- OBJECTIVE: Copy the records between the line holding "Open 数据检核任务 in the sidebar" and the line holding "The height and width of the screenshot is (571, 815).", inclusive, reproducing each line word for word. Omit the pictures from your answer.

- EXTRACTED INFORMATION:
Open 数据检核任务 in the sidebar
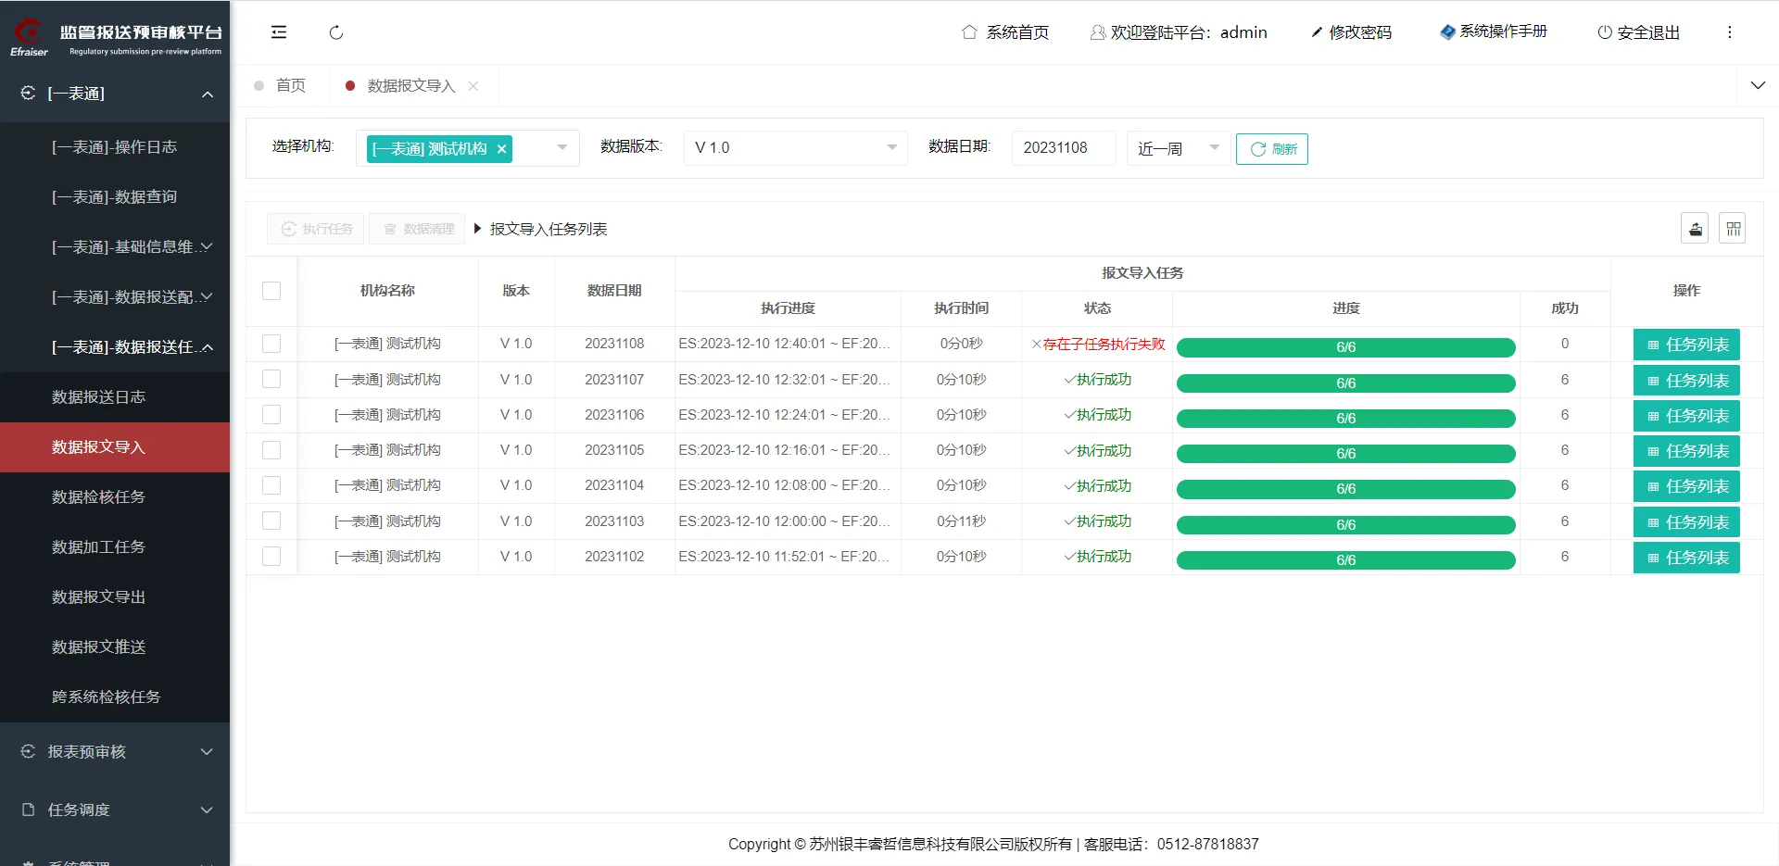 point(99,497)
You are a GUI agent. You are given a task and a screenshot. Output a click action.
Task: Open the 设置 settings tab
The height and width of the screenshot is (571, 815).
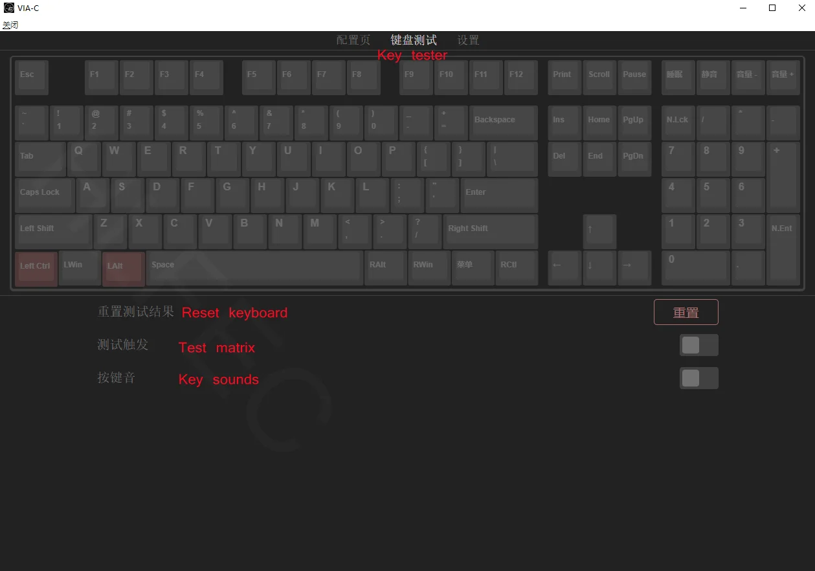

---

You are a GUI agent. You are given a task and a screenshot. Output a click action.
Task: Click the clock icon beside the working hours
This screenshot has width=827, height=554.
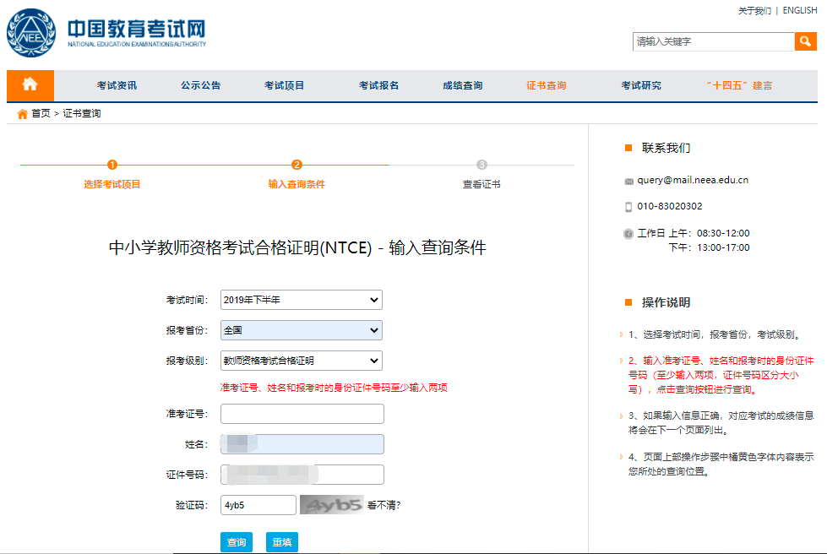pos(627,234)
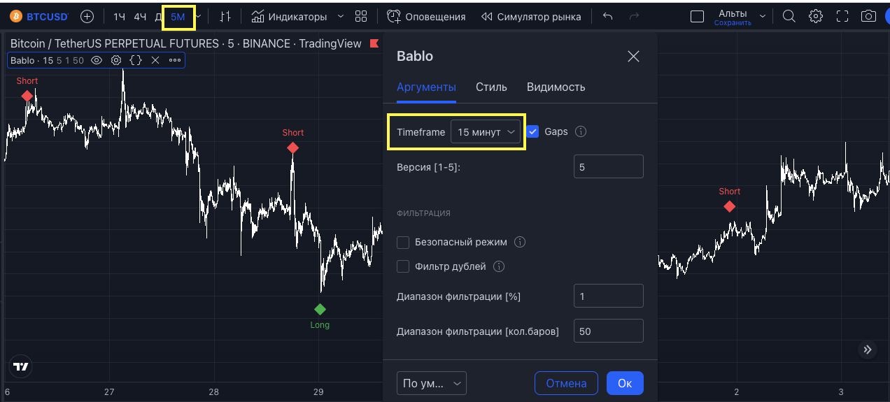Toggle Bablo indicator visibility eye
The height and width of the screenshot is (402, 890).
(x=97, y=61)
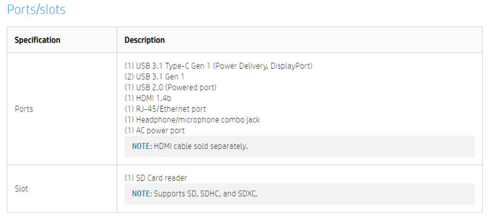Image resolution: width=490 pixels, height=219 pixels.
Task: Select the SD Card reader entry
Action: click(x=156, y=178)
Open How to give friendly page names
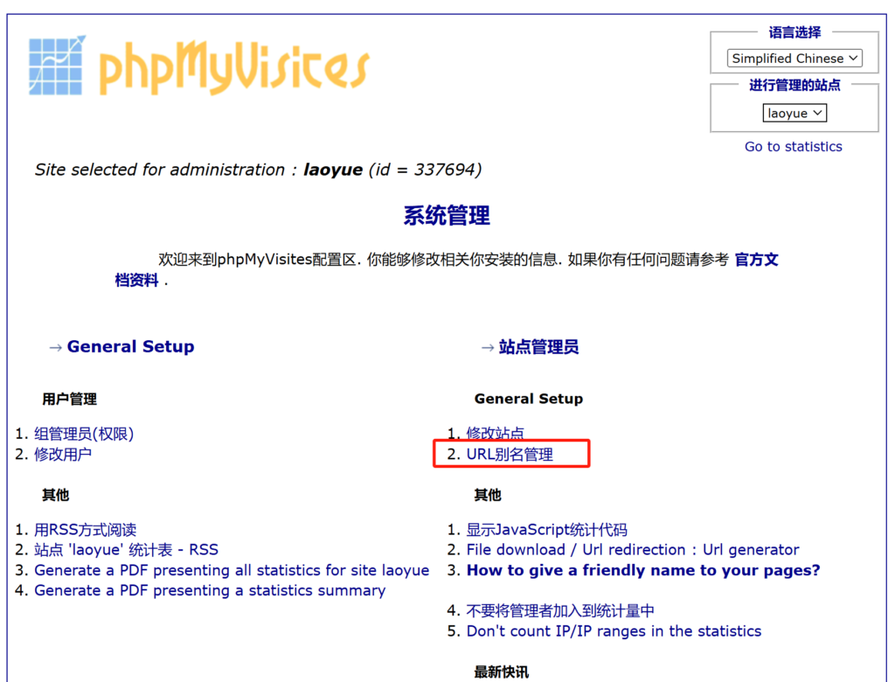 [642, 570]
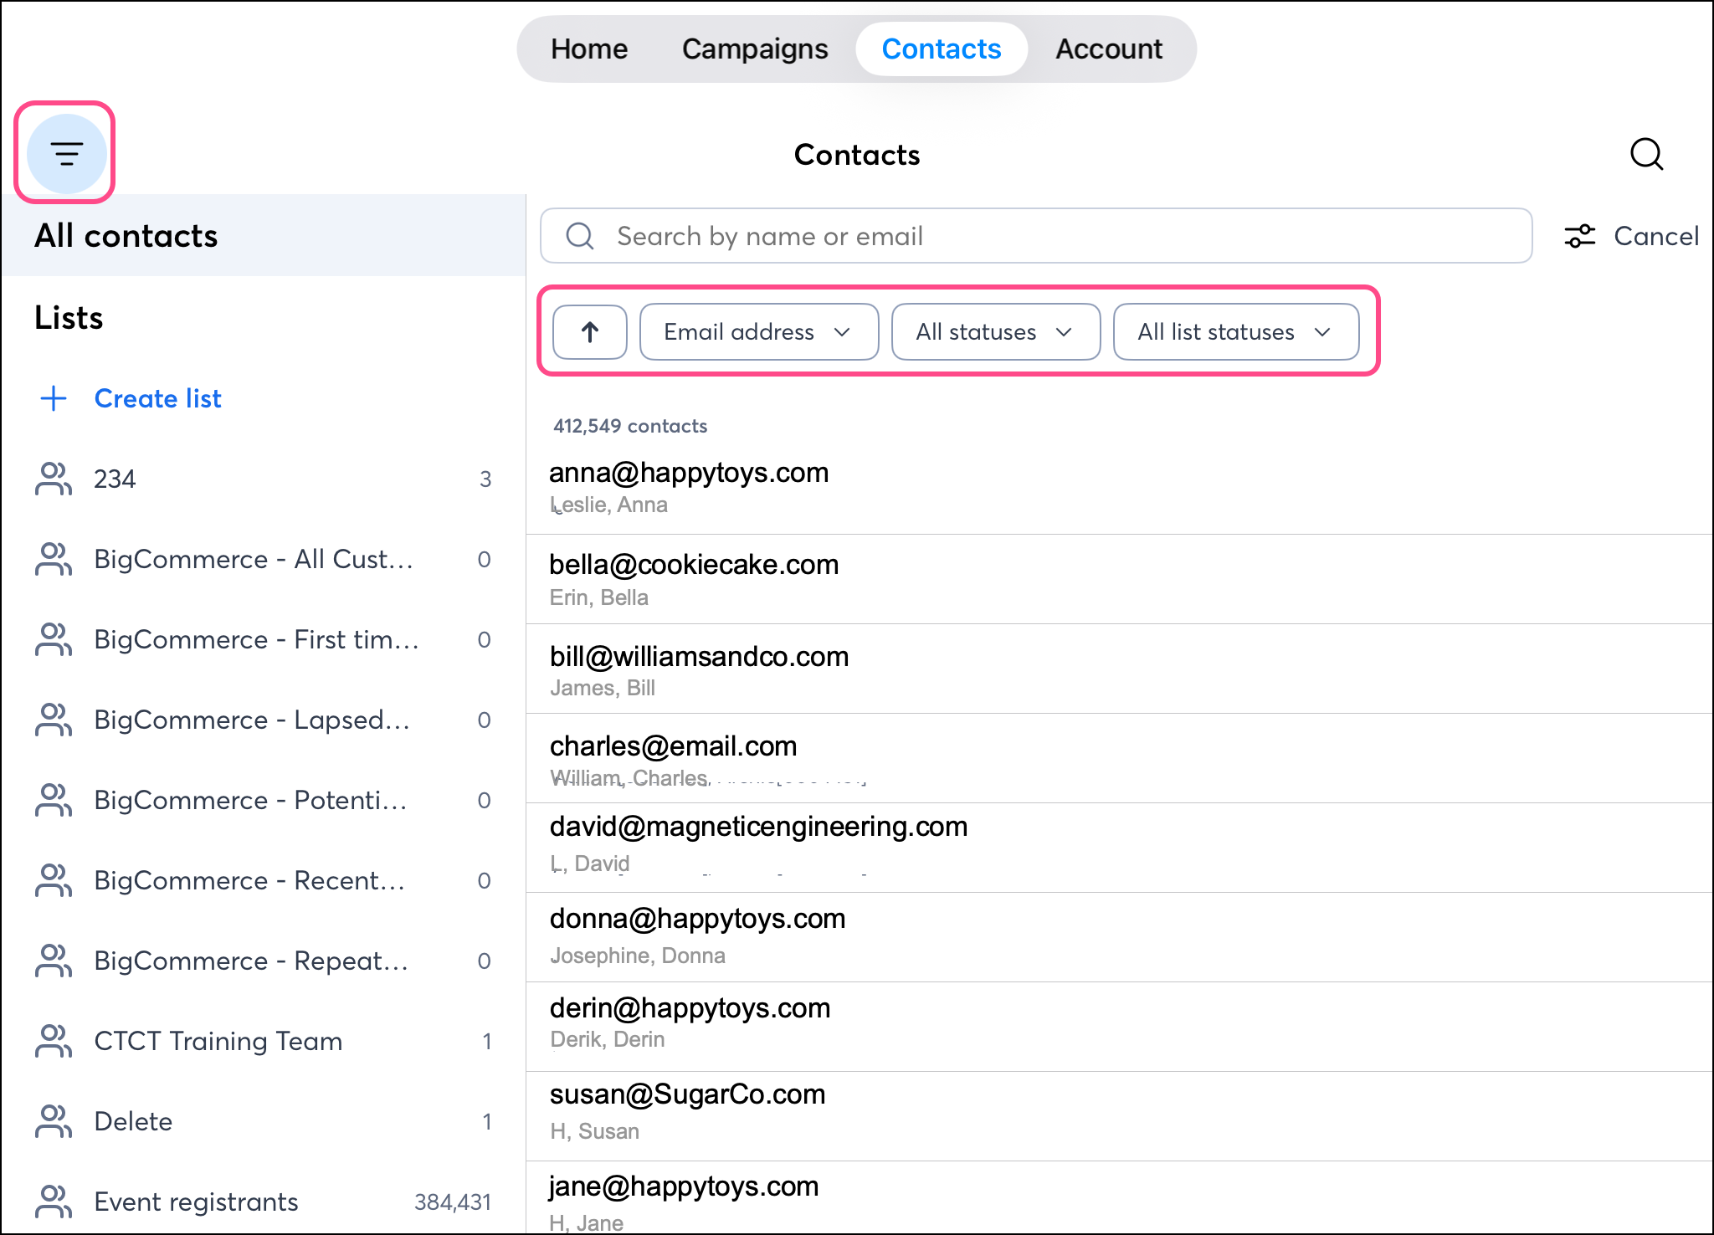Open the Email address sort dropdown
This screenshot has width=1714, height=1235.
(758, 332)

- SOLUTION TO THIS TASK:
Open 数据检核任务 in the sidebar
 point(99,497)
You are a GUI agent. You are given a task and a screenshot. Output a click action.
Task: Open the 设置 settings tab
The height and width of the screenshot is (571, 815).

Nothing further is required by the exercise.